First of all, good article explaining the basics of included columns.
Unfortunately, the space saving of 48.9% is completely wrong. Yes, you are saving 48.9% space in the intermediate levels (actually little less because of pointers to the next level) but that amounts to about 0.4% for the whole index! 0.4%! That's it. Not worth talking about since fragmentation will cost you much more.
Anyway, here are more details, somebody please check my math :-)
Assume 8kB ~ 8000B per page (it's actually 8096 but this will make the math easier).
Assume a pointer to the next level is 4B (it is 6B but 4B will make it simpler).

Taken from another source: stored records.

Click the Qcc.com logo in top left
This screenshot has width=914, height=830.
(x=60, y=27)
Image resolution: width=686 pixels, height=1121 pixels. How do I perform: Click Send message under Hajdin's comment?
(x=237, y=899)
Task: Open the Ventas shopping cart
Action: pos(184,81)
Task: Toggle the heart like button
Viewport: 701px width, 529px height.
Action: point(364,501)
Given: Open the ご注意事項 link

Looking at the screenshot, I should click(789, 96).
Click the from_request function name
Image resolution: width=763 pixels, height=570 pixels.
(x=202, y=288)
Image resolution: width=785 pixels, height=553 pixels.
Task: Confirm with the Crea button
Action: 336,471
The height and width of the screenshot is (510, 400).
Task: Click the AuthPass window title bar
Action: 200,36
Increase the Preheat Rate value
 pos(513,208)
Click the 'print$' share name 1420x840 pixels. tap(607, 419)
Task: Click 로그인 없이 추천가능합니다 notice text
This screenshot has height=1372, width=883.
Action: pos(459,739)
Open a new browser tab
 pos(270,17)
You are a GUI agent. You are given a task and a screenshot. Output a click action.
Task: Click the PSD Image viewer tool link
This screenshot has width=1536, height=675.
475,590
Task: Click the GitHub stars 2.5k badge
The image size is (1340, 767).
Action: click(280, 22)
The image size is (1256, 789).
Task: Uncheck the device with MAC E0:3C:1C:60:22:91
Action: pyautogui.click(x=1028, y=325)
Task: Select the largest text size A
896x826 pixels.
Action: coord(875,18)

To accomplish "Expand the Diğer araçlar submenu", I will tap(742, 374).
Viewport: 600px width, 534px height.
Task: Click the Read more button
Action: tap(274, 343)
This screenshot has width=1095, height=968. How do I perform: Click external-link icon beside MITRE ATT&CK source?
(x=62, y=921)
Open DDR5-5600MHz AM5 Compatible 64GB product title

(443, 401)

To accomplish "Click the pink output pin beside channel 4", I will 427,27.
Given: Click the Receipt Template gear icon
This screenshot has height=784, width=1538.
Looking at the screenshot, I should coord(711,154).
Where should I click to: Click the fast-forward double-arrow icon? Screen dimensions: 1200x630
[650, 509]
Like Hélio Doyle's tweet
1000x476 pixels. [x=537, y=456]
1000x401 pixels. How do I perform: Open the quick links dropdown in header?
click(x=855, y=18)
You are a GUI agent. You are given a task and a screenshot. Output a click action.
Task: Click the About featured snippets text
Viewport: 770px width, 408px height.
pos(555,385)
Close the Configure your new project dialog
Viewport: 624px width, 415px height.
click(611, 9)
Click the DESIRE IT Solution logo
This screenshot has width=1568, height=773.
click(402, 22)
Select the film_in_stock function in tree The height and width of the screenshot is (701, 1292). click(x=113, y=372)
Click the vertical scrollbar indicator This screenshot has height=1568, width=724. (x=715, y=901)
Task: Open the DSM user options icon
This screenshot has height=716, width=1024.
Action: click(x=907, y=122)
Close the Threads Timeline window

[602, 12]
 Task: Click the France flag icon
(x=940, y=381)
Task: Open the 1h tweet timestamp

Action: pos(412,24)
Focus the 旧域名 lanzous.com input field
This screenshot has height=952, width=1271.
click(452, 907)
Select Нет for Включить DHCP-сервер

Assume that a pointer to a table row is also 4B (that depends on the table, in most cases it's more than 4B).
Ignore any row overhead.
In any case, these assumptions give advantage to an index with included columns, so no harm done.
Let's take a table with 1,000,000 rows.
LEAF LEVEL: 1,000,000 leaves, 50B/leaf ==> 6,250 pages
INTERMEDIATE LEVEL: 6,250 nodes, 50B/node ==> 160 nodes/page ==> 40 pages
ROOT LEVEL: 40 nodes, 50B/node ==> 160 nodes/page ==> 1 page
Total# pages: 6,291
Index with included columns
LEAF LEVEL: 1,000,000 leaves, 50B/leaf ==> 160 leaves/page ==> 6,250 pages
INTERMEDIATE LEVEL: 6,250 nodes, 20B/node ==> 400 nodes/page ==> 16 pages
ROOT LEVEL: 16 nodes, 20B/node ==> 400 nodes/page ==> 1 page
Total# pages: 6,267
6,291 / 6,267 = 1.003829 ... ~ 1.004
Clearly, there are slight differences in the final number depending on the table size but no matter what, the number will be very similar for any number of rows.
Also, in Josef's example, the leaf node/index key was relatively small and therefore the number of intermediate nodes compared to the # leaf nodes was very small. With wider indexes, the number of intermediate nodes increases and so does the amount of saved space.